Church in Rostov Oblast, Russia

The Church of John the Baptist (Церковь Святого Иоанна Предтечи, Սուրբ Կարապետ եկեղեցի) is an Armenian Apostolic church in Nesvetay village, Myasnikovsky District, Rostov Oblast, Russia. It is also officially declared as an architectural monument of regional significance of cultural heritage of Russia.

== History ==
Nesvetay village was founded in 1780, when thousands of Armenian families from Crimean peninsula were resettled in Don region on the decree of Catherine II. The Church of John the Baptist was first built here in 1790.

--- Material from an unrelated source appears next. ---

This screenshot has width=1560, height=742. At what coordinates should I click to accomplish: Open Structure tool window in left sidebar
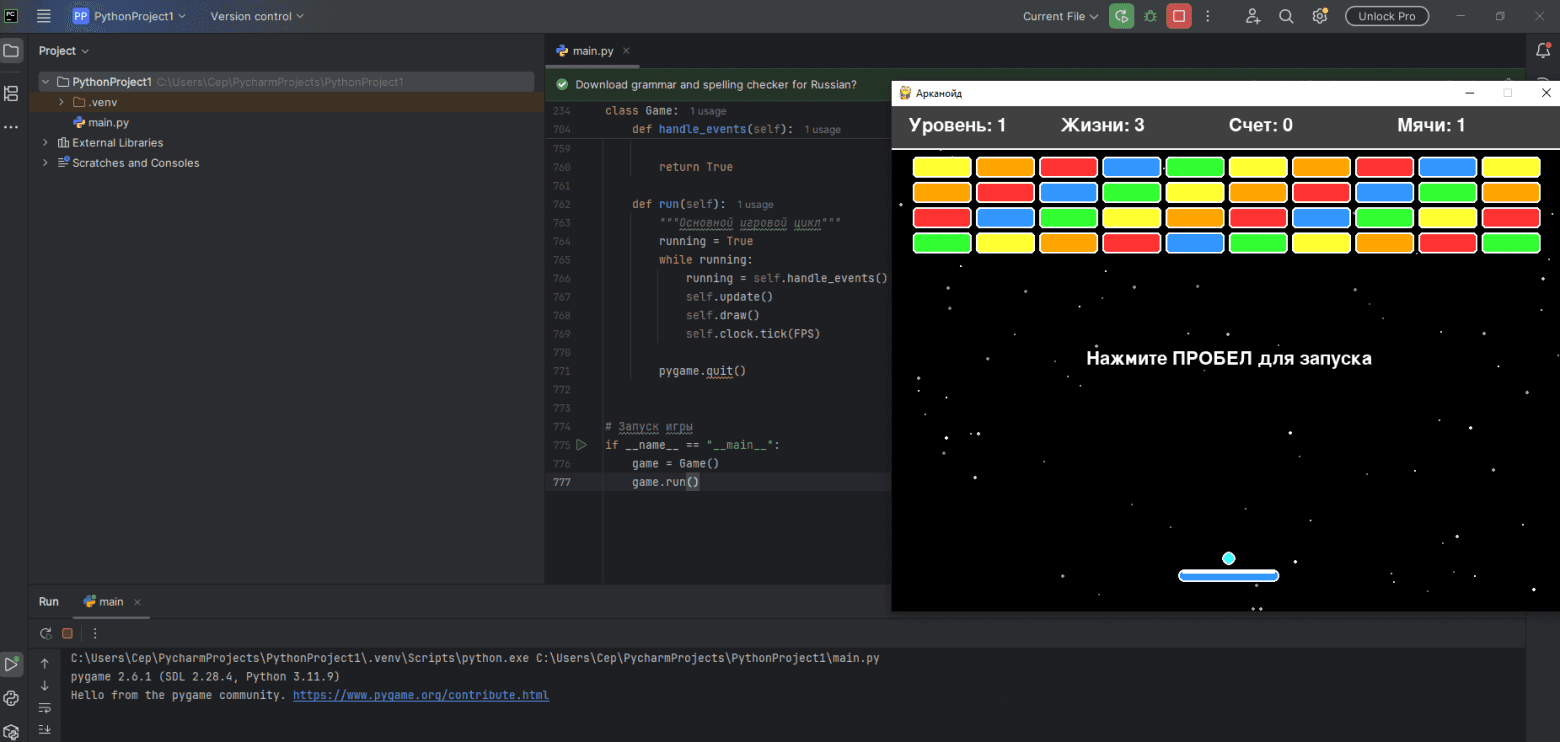pyautogui.click(x=11, y=94)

In 1837, one of Armenian merchants from Nakhichevan-on-Don petitioned to spiritual authorities to grant permission to build a new church in Nesvetay with his own funds, as the old had already been in dilipiated state. The permission was granted, and in spring of 1858 the construction was started. In 1866 the merchant, died and willed to finish construction of the church. In 1867, Nesvetay parishioners petitioned the build another church using the remaining materials, for the constricting one, in their opinion, was not built in the style of Armenian architecture and was not situated in the right place. Yet they were denied and construction of the church was finished in 1870.

In 1930s the church came into dilipiated state as no one could grant money for its reconstruction. The church was closed. During World War II the building was hit by shelling several times.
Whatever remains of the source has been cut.